Aztec legend holds that their forefathers migrated to Mexico City from a land to the north - a land of red rocks and four rivers.
But just where the Aztec (more accurately the Mexica) homeland was located remains shrouded in myth and mystery. Two researchers now claim they have found the Aztec homeland - in Utah."For years, we thought we had pinpointed the Mexica homeland in the Phoenix area," said Cecilio Orosco of California State University, Fresno. "But there are no red rocks. We weren't looking far enough north."

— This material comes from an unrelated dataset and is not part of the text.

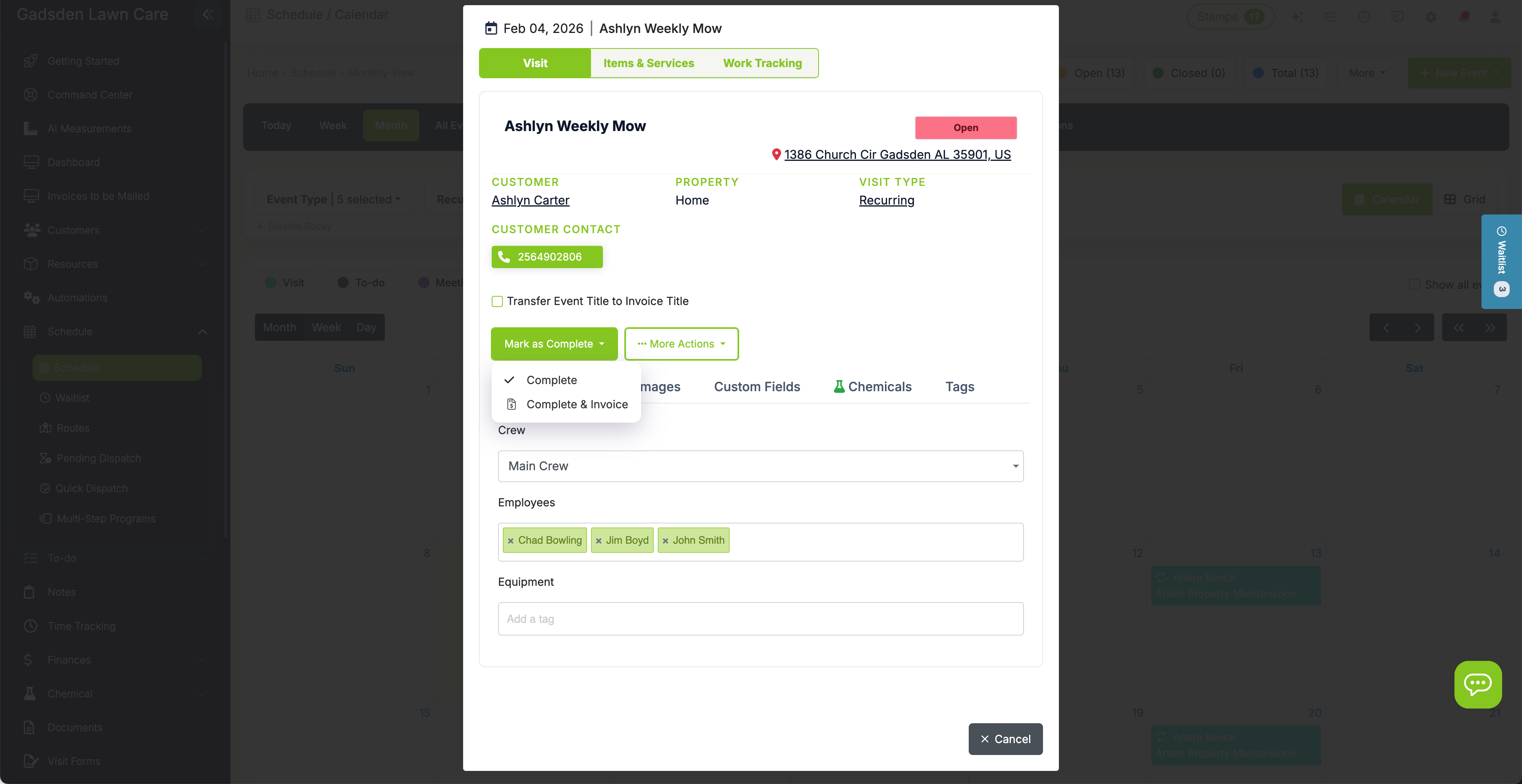The height and width of the screenshot is (784, 1522).
Task: Open the Items & Services tab
Action: [648, 63]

Orosco and Alfonso Rivas-Salmon, a respected Mexican anthropologist at the Universidad Autonoma de Guadalajara, now contend that the land of red rocks spoken of are Utah's maze of canyonlands, and the four rivers mentioned in legend are the Green, the upper Colorado, the San Juan and the portion of the lower Colorado after the confluence of the others.
Furthermore, they claim ancient paintings on Utah's canyon walls reflect many of the same symbols and figures found in the Aztec calendar.
Experts say the Barrier Canyon-style rock art in Utah is believed to date to a time well before the time of Christ. According to Orosco, the Mexica migrated from their northern homeland about 502 B.C.
History's missing link?
"Utah is sitting on a treasure, a missing link in the prehistory of man in this hemisphere," said Orosco, a professional researcher and amateur archaeologist. "It's right there on the canyon walls. Utah is the home of Quetzalcoatl."
Utah archaeologists, however, expressed skepticism at the report.
Orosco and Rivas recently returned from an expedition down the Green River to examine Barrier Canyon-style rock art. They say common symbols to both the Aztec calendar and Utah rock art include snakes with four rattles, knotted rope symbols and other figures dividing time according to the four-year and eight-year cycles of Venus.
Bug-eyed figures common to Utah pictographs have been interpreted by Orosco and Rivas as representing the duality of Venus as the morning and evening star.
The use of knots of strings to represent numbers has been attributed exclusively to the Incas of South America, but "I found this numerical representation in many of the pictographs" in Utah.
Orosco and Rivas have identified the calendrical formula symbols on pictographs at Head of Sinbad, Black Dragon Canyon, Barrier Creek and Horseshoe Canyon, all in the canyonlands area of southern Utah. They believe these sites represent celestial observatories.
Drought forced migration
Legend holds the Mexica were forced from their northern homeland by a prolonged drought, called the "Rain of Fire." A series of migrations took the ancient ones south, eventually to build Tenochtitlan more than 1,000 years later on the site of modern-day Mexico City. An eagle devouring a snake was a signal from the gods where to build their city, the legend holds.
The Mexica spoke Nahuatl, a language rooted in an Uto-Aztecan family of languages. Uto-Aztecan is a common language root shared by many different Mexican and Southwestern cultures, including all Great Basin tribes.
The Mexica migration out of Utah would have occurred before the emergence of the more advanced Anasazi and Fremont cultures in Utah. Orosco and and Rivas believe the Mexica possessed a detailed knowledge of a calendar centuries before these cultures.
"We must re-evaluate much of our thinking about the greatness and antiquity of Native American civilization," Orosco said.